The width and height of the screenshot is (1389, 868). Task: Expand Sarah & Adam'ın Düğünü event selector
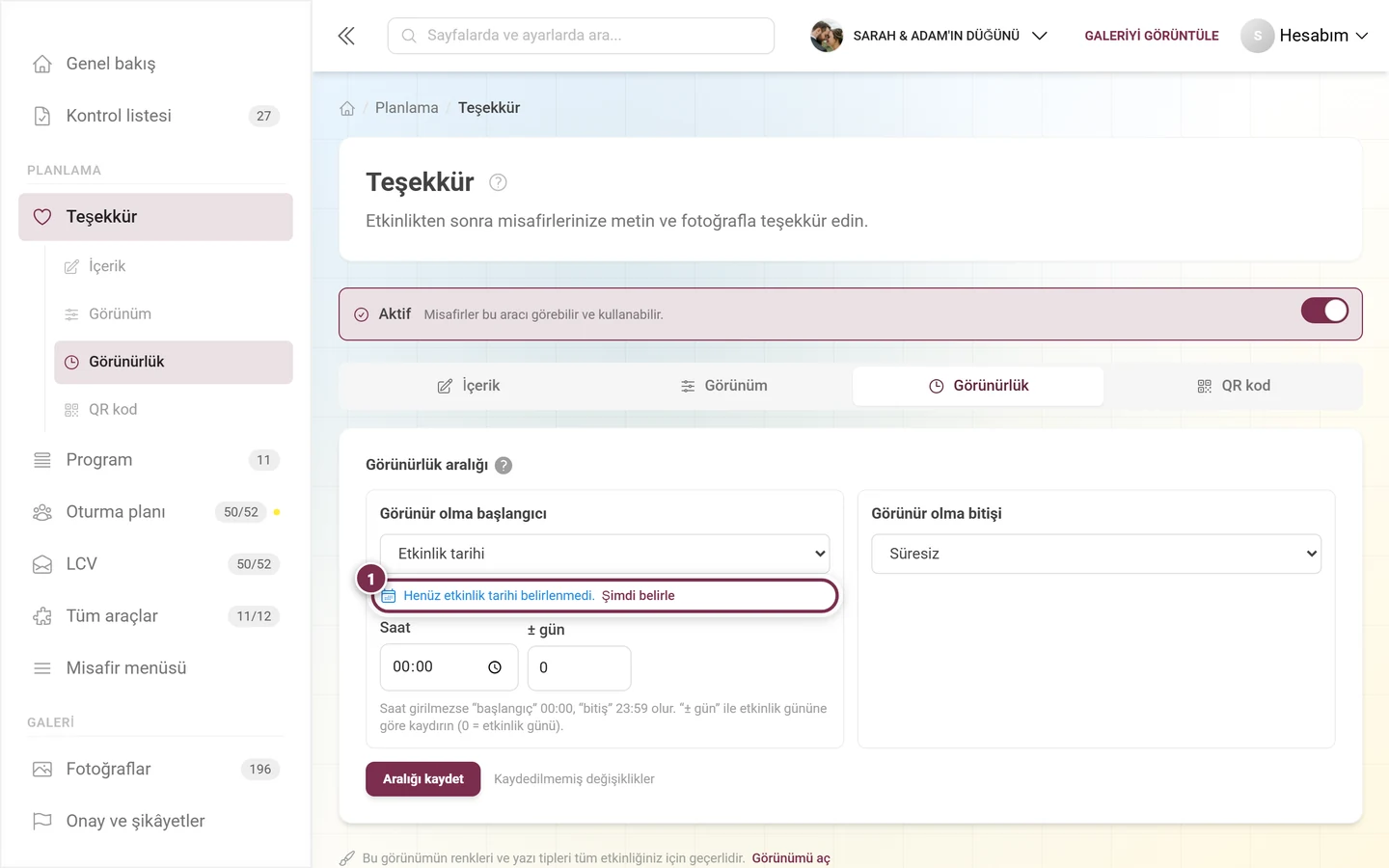coord(929,36)
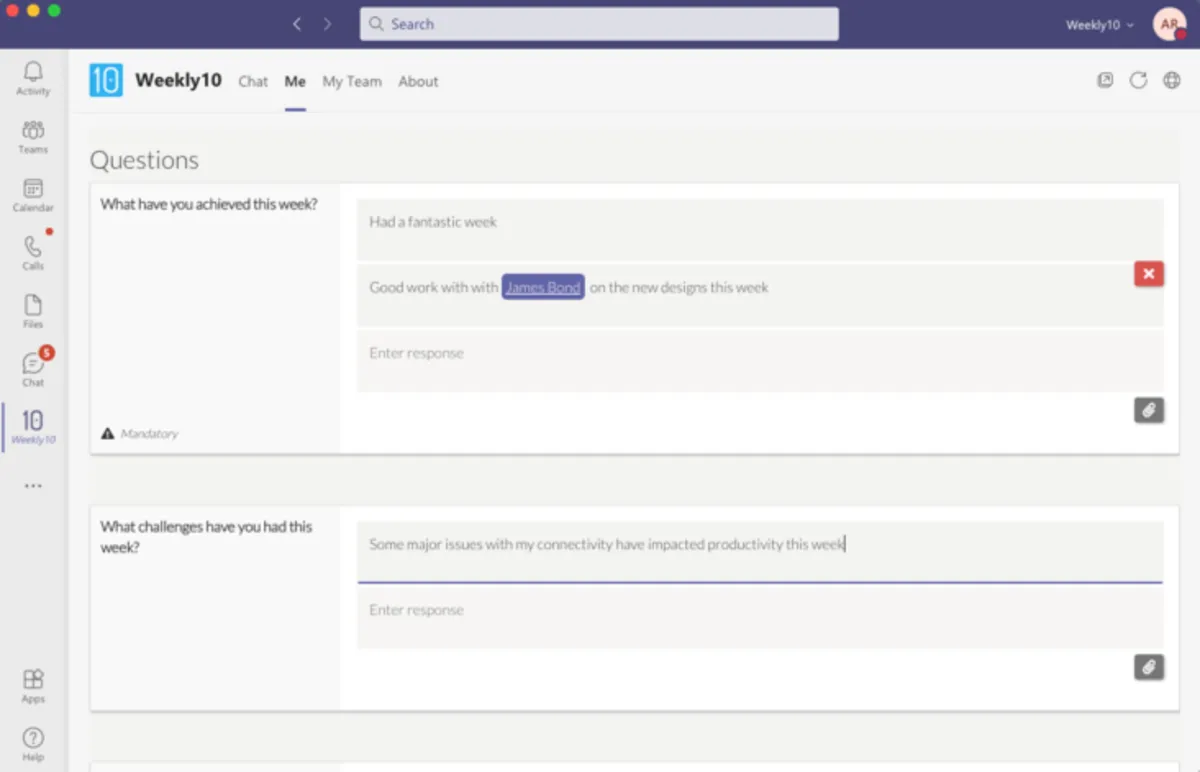Expand more sidebar options with ellipsis
Image resolution: width=1200 pixels, height=772 pixels.
coord(33,486)
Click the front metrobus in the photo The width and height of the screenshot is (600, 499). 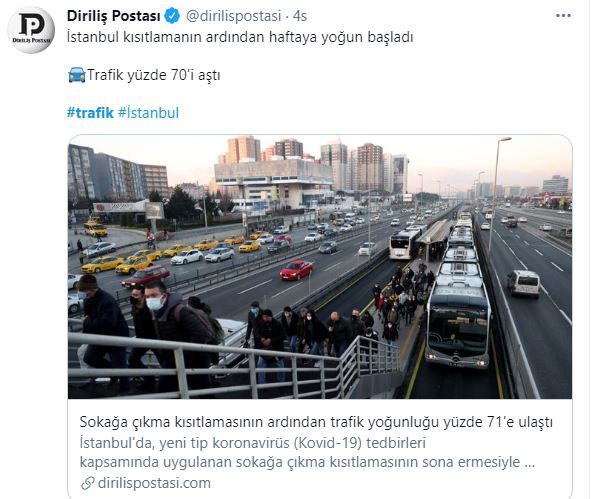[458, 325]
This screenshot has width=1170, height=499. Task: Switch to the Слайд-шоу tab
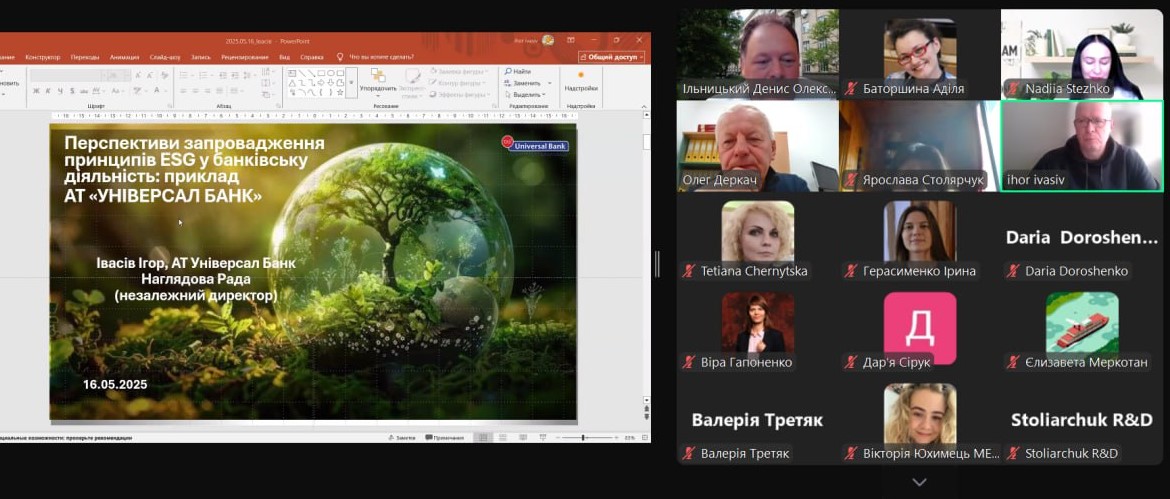[x=165, y=57]
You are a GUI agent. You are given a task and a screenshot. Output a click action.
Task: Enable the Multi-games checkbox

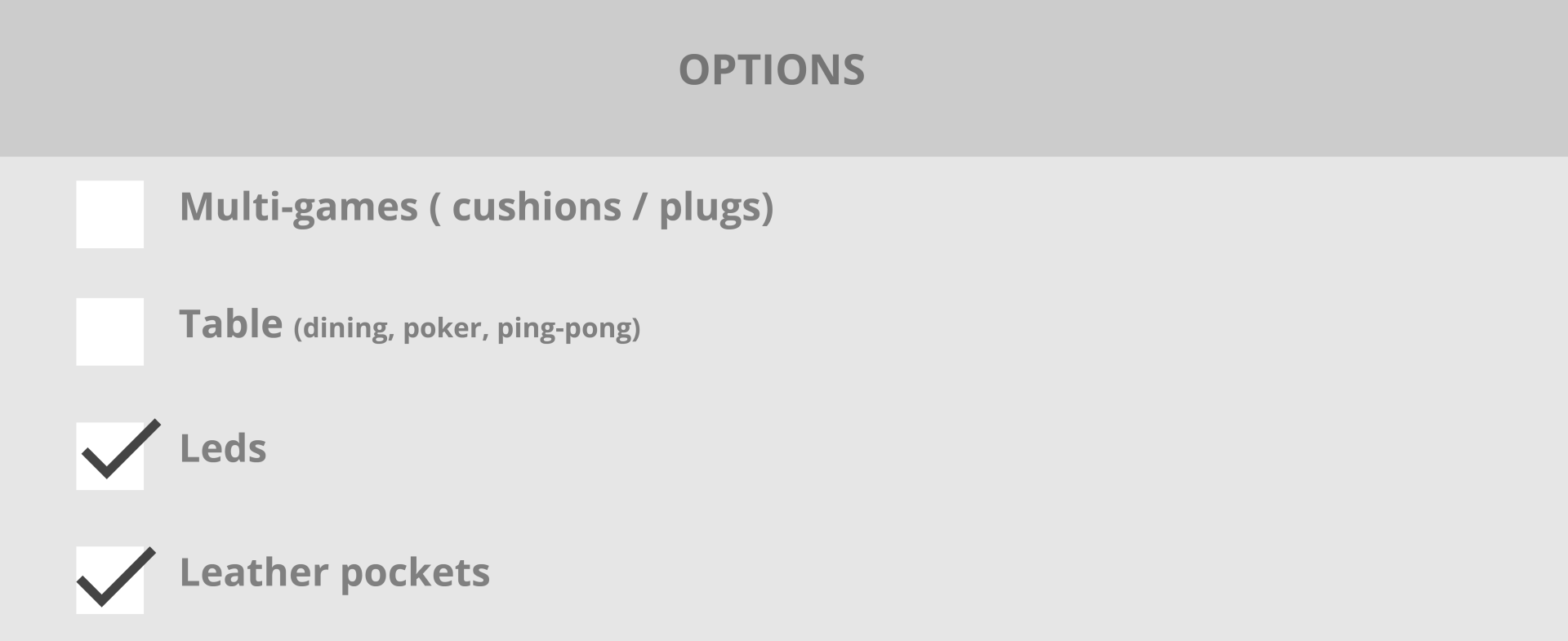point(110,215)
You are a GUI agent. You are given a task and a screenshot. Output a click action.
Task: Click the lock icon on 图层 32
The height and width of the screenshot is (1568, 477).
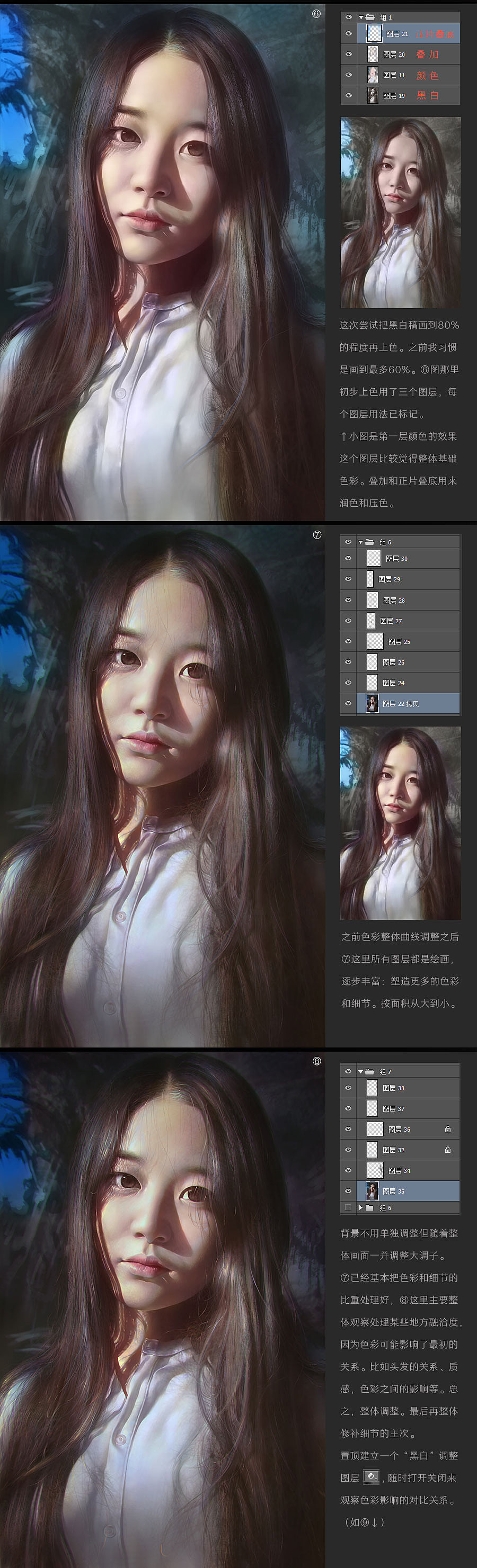tap(448, 1150)
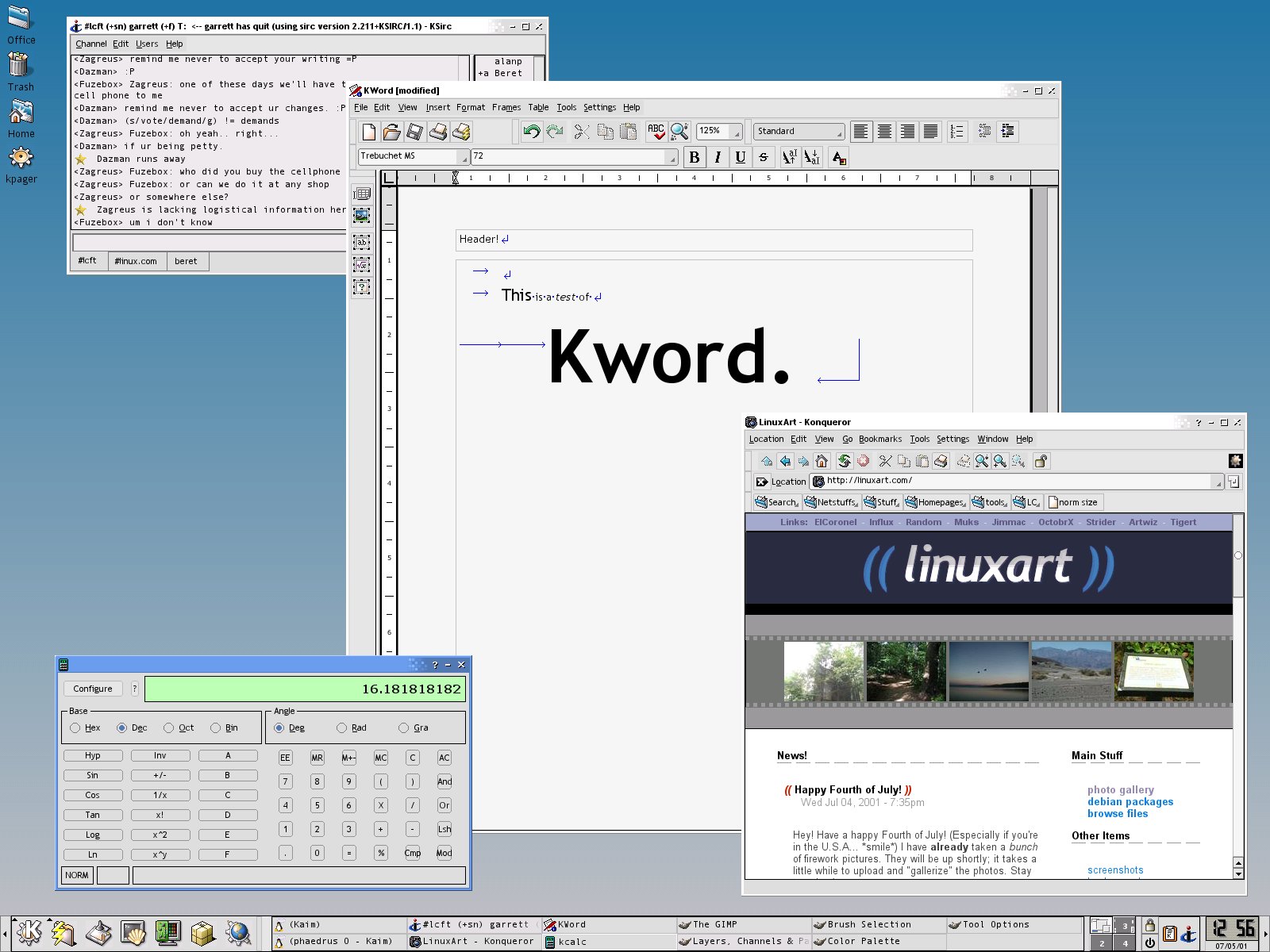Click the Back arrow in Konqueror

tap(785, 461)
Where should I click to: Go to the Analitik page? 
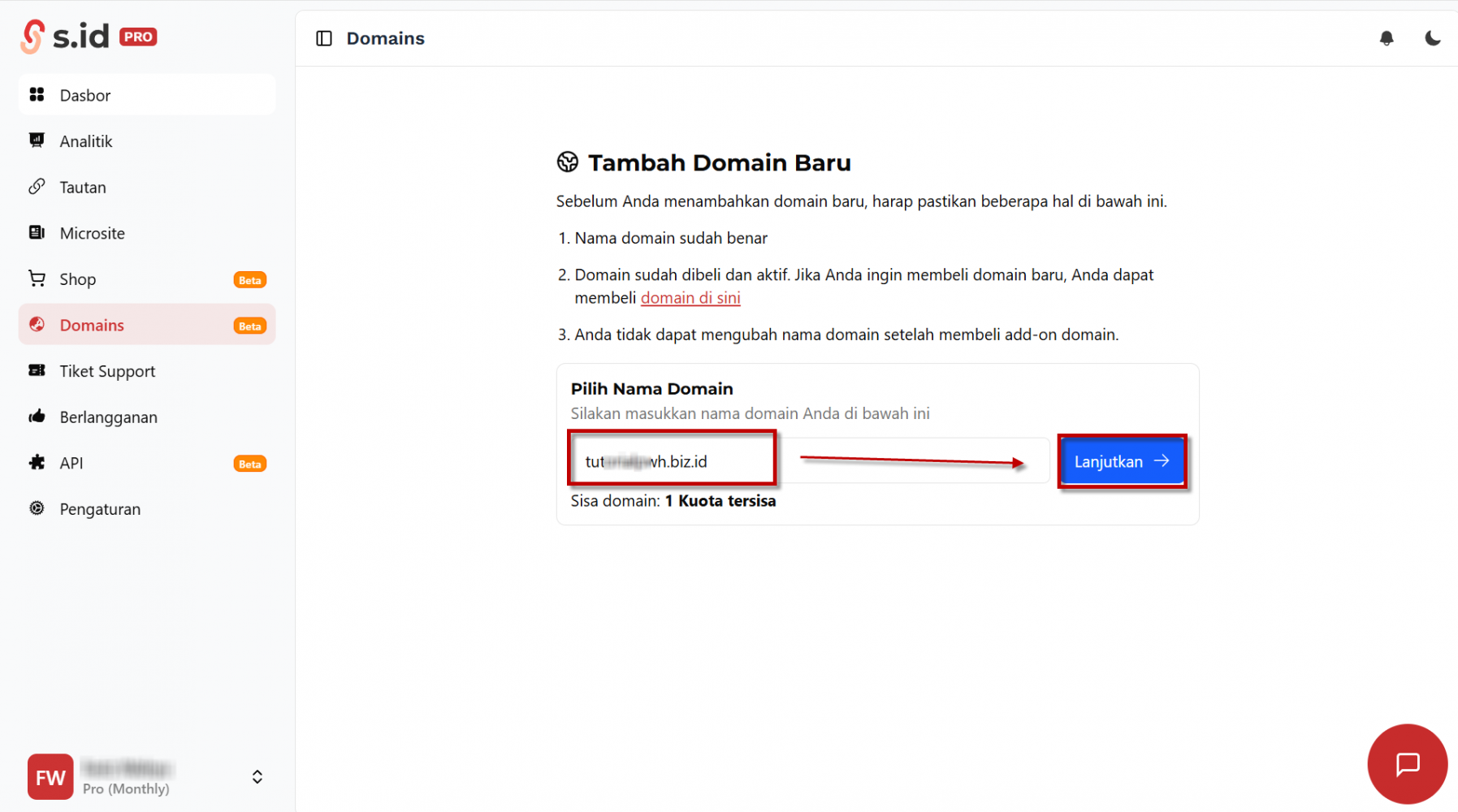(86, 141)
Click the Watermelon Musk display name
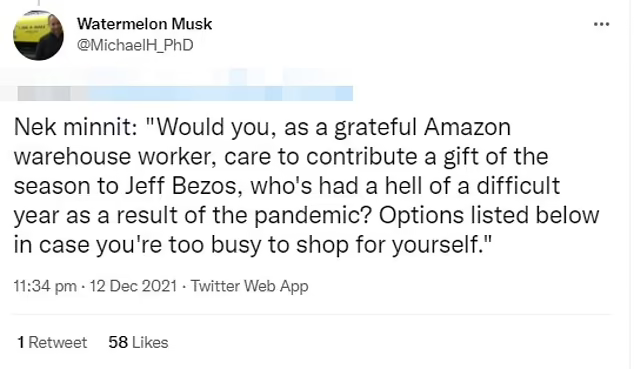The image size is (634, 369). pos(144,24)
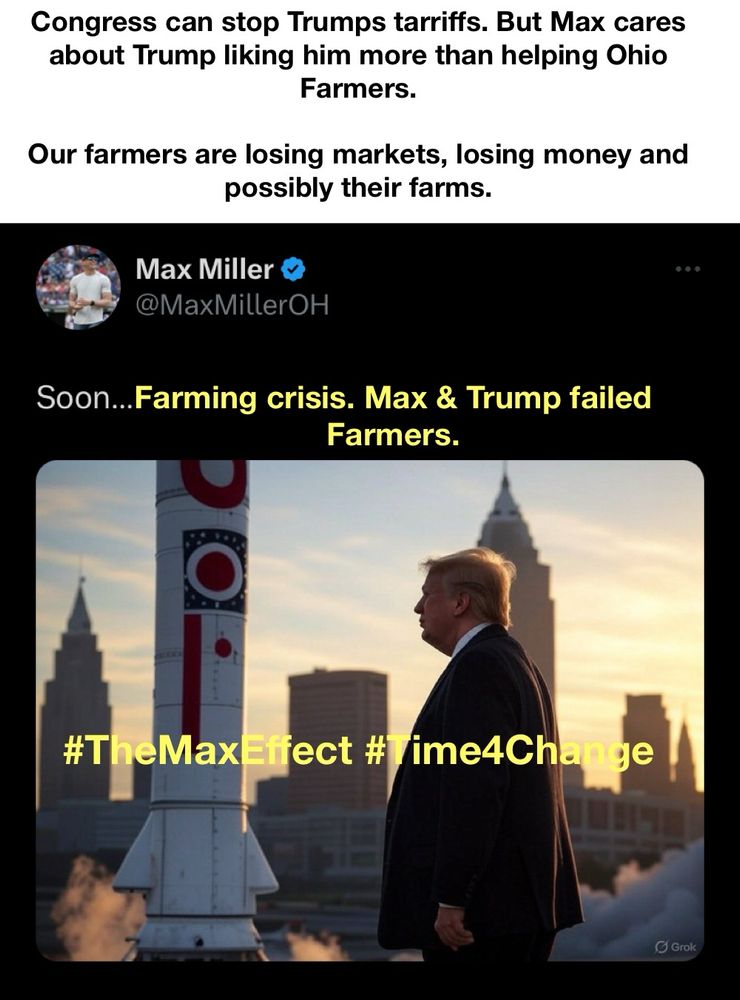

☆ ☆ ☆ ☆

[Exercise] Write out exactly, and only, the lines running from the line with "This screenshot has" to the last line above, both included, with all pictures omitted.

[Exercise answer]
This screenshot has width=1170, height=499. Task: Switch to the Слайд-шоу tab
[x=165, y=57]
You are a GUI agent. You are given a task and a screenshot. Output a click action.
Task: Enable the Multi-games checkbox

point(110,215)
You are a GUI agent. You are given a task and a screenshot. Output a click action.
Task: Click the lock icon on 图层 32
The height and width of the screenshot is (1568, 477).
tap(448, 1150)
Click the Back arrow in Konqueror

tap(785, 461)
Where should I click to: Go to the Analitik page? 
(86, 141)
Click the Watermelon Musk display name
The image size is (634, 369). pos(144,24)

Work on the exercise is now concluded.